▸ What you are asked to do
Give every entry again, exactly as it stands.

▸ Given records

==*==

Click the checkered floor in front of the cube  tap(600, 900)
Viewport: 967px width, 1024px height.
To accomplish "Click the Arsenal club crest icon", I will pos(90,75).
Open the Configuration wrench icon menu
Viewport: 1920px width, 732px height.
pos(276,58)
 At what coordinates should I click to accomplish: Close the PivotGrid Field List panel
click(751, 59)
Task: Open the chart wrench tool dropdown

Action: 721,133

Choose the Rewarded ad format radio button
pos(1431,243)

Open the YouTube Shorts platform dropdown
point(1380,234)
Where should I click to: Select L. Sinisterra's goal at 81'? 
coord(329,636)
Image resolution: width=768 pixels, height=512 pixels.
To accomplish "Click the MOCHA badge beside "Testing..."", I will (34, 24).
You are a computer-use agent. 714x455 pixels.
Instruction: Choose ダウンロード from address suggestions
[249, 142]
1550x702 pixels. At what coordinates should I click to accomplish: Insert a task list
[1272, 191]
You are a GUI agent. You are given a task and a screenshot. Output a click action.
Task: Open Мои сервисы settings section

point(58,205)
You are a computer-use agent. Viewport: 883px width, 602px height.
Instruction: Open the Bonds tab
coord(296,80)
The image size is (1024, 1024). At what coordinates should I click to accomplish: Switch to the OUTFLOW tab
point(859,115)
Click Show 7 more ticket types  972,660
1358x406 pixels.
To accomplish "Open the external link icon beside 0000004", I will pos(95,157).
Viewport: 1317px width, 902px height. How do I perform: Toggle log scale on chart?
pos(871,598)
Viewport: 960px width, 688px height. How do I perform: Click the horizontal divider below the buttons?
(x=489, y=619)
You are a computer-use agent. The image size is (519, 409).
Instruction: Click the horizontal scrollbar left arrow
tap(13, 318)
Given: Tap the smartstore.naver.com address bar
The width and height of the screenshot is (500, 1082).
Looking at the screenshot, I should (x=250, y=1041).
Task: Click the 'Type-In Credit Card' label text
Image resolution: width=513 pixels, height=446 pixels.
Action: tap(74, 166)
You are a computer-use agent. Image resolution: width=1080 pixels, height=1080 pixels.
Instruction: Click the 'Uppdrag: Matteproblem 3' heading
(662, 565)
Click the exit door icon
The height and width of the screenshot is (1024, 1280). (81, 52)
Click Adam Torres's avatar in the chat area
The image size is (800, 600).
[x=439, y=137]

==*==

▸ Output below
Click the checkered floor in front of the cube  tap(600, 900)
Viewport: 967px width, 1024px height.
To accomplish "Click the Arsenal club crest icon", I will pos(90,75).
Open the Configuration wrench icon menu
Viewport: 1920px width, 732px height.
pos(276,58)
 At what coordinates should I click to accomplish: Close the PivotGrid Field List panel
click(751, 59)
Task: Open the chart wrench tool dropdown

Action: 721,133

Choose the Rewarded ad format radio button
pos(1431,243)

Open the YouTube Shorts platform dropdown
point(1380,234)
Where should I click to: Select L. Sinisterra's goal at 81'? 
coord(329,636)
Image resolution: width=768 pixels, height=512 pixels.
To accomplish "Click the MOCHA badge beside "Testing..."", I will (34, 24).
You are a computer-use agent. 714x455 pixels.
Instruction: Choose ダウンロード from address suggestions
[249, 142]
1550x702 pixels. At what coordinates should I click to accomplish: Insert a task list
[1272, 191]
You are a GUI agent. You are given a task and a screenshot. Output a click action.
Task: Open Мои сервисы settings section

point(58,205)
You are a computer-use agent. Viewport: 883px width, 602px height.
Instruction: Open the Bonds tab
coord(296,80)
The image size is (1024, 1024). At what coordinates should I click to accomplish: Switch to the OUTFLOW tab
point(859,115)
Click Show 7 more ticket types  972,660
1358x406 pixels.
To accomplish "Open the external link icon beside 0000004", I will pos(95,157).
Viewport: 1317px width, 902px height. How do I perform: Toggle log scale on chart?
pos(871,598)
Viewport: 960px width, 688px height. How do I perform: Click the horizontal divider below the buttons?
(x=489, y=619)
You are a computer-use agent. The image size is (519, 409).
Instruction: Click the horizontal scrollbar left arrow
tap(13, 318)
Given: Tap the smartstore.naver.com address bar
The width and height of the screenshot is (500, 1082).
Looking at the screenshot, I should (x=250, y=1041).
Task: Click the 'Type-In Credit Card' label text
Image resolution: width=513 pixels, height=446 pixels.
Action: tap(74, 166)
You are a computer-use agent. Image resolution: width=1080 pixels, height=1080 pixels.
Instruction: Click the 'Uppdrag: Matteproblem 3' heading
(662, 565)
Click the exit door icon
The height and width of the screenshot is (1024, 1280). (81, 52)
Click Adam Torres's avatar in the chat area
The image size is (800, 600).
[x=439, y=137]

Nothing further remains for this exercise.